Early days but already the difference is significant. For those who haven't been paying attention here's a brief resume;
After 30 years of ownership I found out that my 3.7 diff was actually a 4.2 and my speedo was basically guessing what speed I was doing and my engine sounded like a dentist drill so time to change.
For many years BMC and then British Leyland had a special tuning division that sold uprated parts to the more serious of drivers. Think of it as an early example of BMW's M-sport, sort of.
They offered a special 3.55:1 diff exclusively for the Midget 1500 as the 1275 version lacked the torque to handle the longer legs the diff gave. My car should have the rare 3.7 but actually had a 4.2 so I decided to re-create these 'uber rare' 3.55 equipped midgets.
So...what's it like?
Fitting is easy. (see previous posts) Filling it with the right oil without a pump isn't but the difference to the driving is significant. To help explain it I have created a graph of the rpm vs speed for different ratios.
First of all let's not kid ourselves. This is not a car for cruising in no matter what diff or gearbox you put in it. It's inherent 'midgetness' is it's ability to be chucked around at low speeds and low gears. But on a dual carriageway it sounds like three cats fighting in a bag. Going to a 3.55 is like taking out one cat. You will never be cruising in the outside lane relaxing to a Radio 4 afternoon play or the quiet bits in some German opera but a 3.55 makes long journeys a little less like dental surgery.
I am comparing the two extremes of 4.2 to 3.55 so I really can see the difference but I'm not sure that moving from a 3.7 to a 3.55 would be worth the money. With my 4.2 I hardly ever used first gear. Pulling off in 2nd was normal. Now I think it would stall. Acceleration is marginally quicker as I am using first gear range properly and gear changes are slightly longer but it still feels extremely lively. As you can see from the graph by comparing the yellow line to the blue the rev difference at low speeds is very small and rapid gear changes feel to be better spaced than before with the torque of the engine making it very satisfying.

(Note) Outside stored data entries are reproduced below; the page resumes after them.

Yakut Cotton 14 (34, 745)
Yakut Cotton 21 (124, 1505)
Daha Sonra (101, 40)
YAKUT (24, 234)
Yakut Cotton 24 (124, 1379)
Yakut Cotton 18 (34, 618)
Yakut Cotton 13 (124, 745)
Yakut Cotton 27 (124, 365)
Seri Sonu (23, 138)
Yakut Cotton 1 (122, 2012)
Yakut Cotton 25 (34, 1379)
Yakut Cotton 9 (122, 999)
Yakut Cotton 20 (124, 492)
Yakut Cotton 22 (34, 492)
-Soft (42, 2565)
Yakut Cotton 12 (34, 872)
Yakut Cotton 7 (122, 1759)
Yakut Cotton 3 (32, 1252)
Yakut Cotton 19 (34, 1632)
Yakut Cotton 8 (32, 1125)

The top end of 3rd, when accelerating hard, feels like there is still room for more power and the diff clearly can handle it (next year's project?). Finally I can use the full range of third as the 4.2 ratio meant that the poor engine was begging for mercy long before the speed indicated time for a change. 4th hits the wall at 4500 rpm and above this you could expect to be picking up bits of engine soon but you were still being overtaken by nuns on bikes. The 3.55 turns fourth into more like a fifth, leaving the first three gears just for a bit of fun.
You will see on the graph that the rev saving increases with speed and now 50 mph is about 500 revs lower than before and at 70 the difference has increased to 700. This is significant and makes the car feel much calmer albeit still noisy compared to a more modern car. This should give the engine a much longer life and keep the oil pressure at much more sensible levels.
The downside is that my speedo lies like a politician and will need to be re-calibrated ("I'm sure I can do it!"; cue months of research and boring Drivetribe posts)
So has it changed the 'midgetness'? Yes, but in a good way. Its still more responsive than most modern cars with a delightful need to flick from gear to gear but now speeds above 50 are actually possible without going deaf.